- [AVAILABLE DATA]:
—————
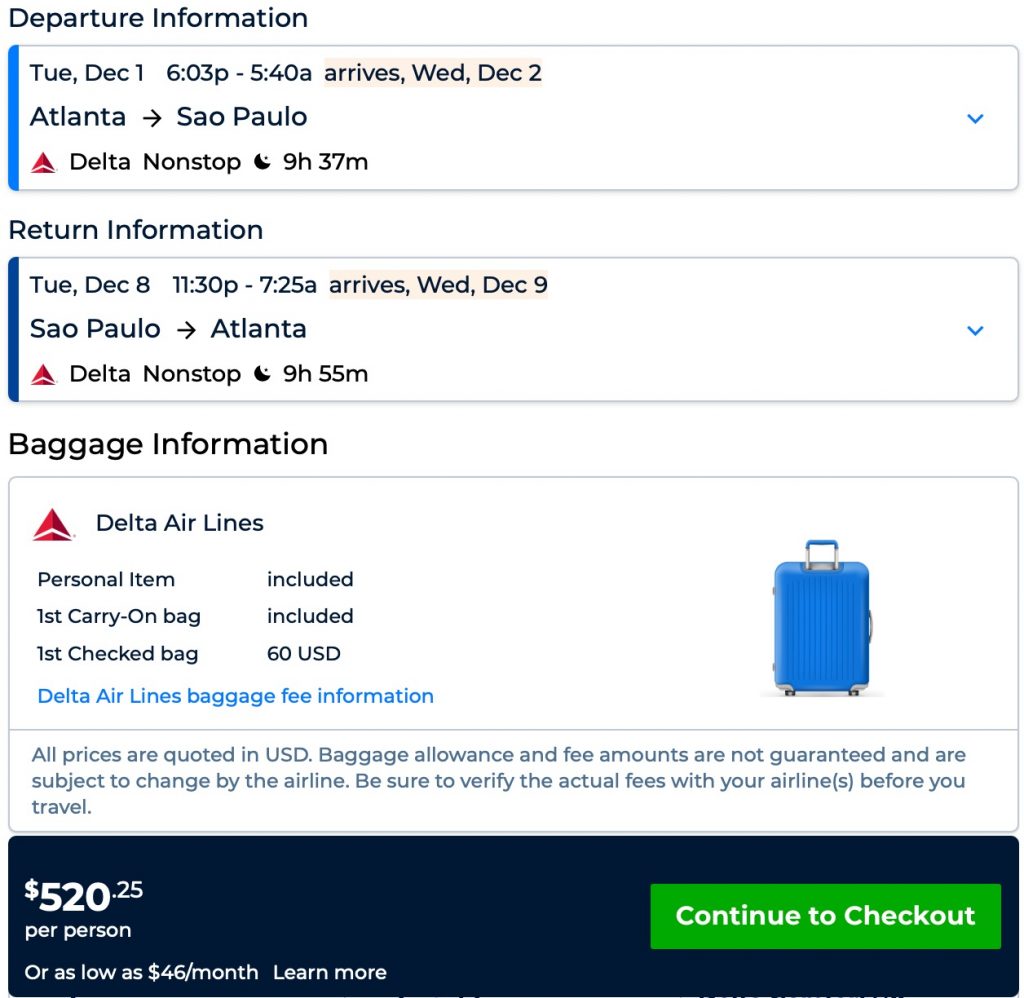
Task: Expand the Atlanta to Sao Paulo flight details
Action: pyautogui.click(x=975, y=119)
—————
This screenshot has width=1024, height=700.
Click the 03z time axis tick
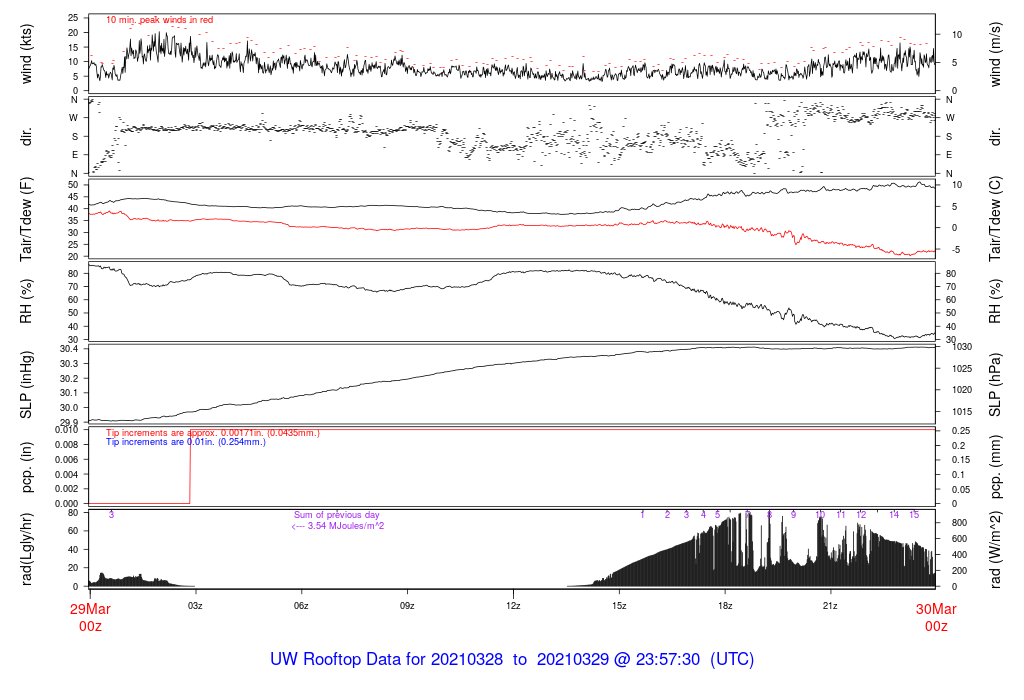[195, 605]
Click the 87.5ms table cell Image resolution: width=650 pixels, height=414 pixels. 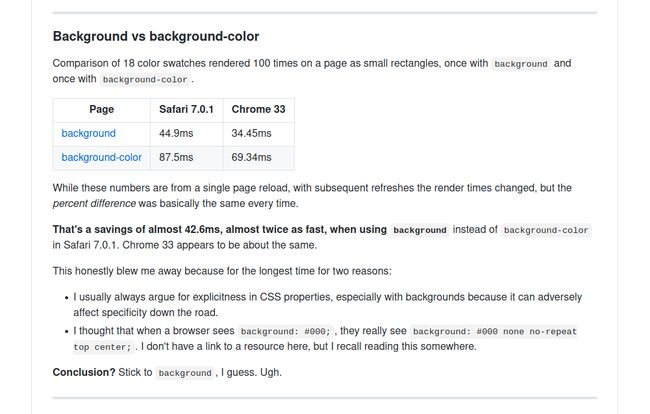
—————
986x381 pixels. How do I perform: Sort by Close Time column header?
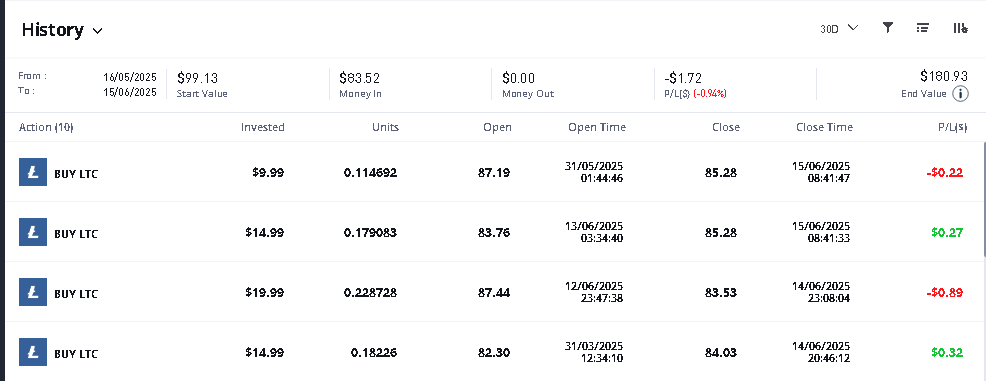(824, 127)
—————
- [TASK PROMPT]: Copy word for word the span of the records above that begins at the line with "This screenshot has width=1024, height=700." and ends at the line with "Click the 87.5ms", including those two lines but not the pictures.

- [FINISHED EXERCISE]:
This screenshot has width=1024, height=700.
Click the 03z time axis tick
[195, 605]
Click the 87.5ms table cell Image resolution: width=650 pixels, height=414 pixels. 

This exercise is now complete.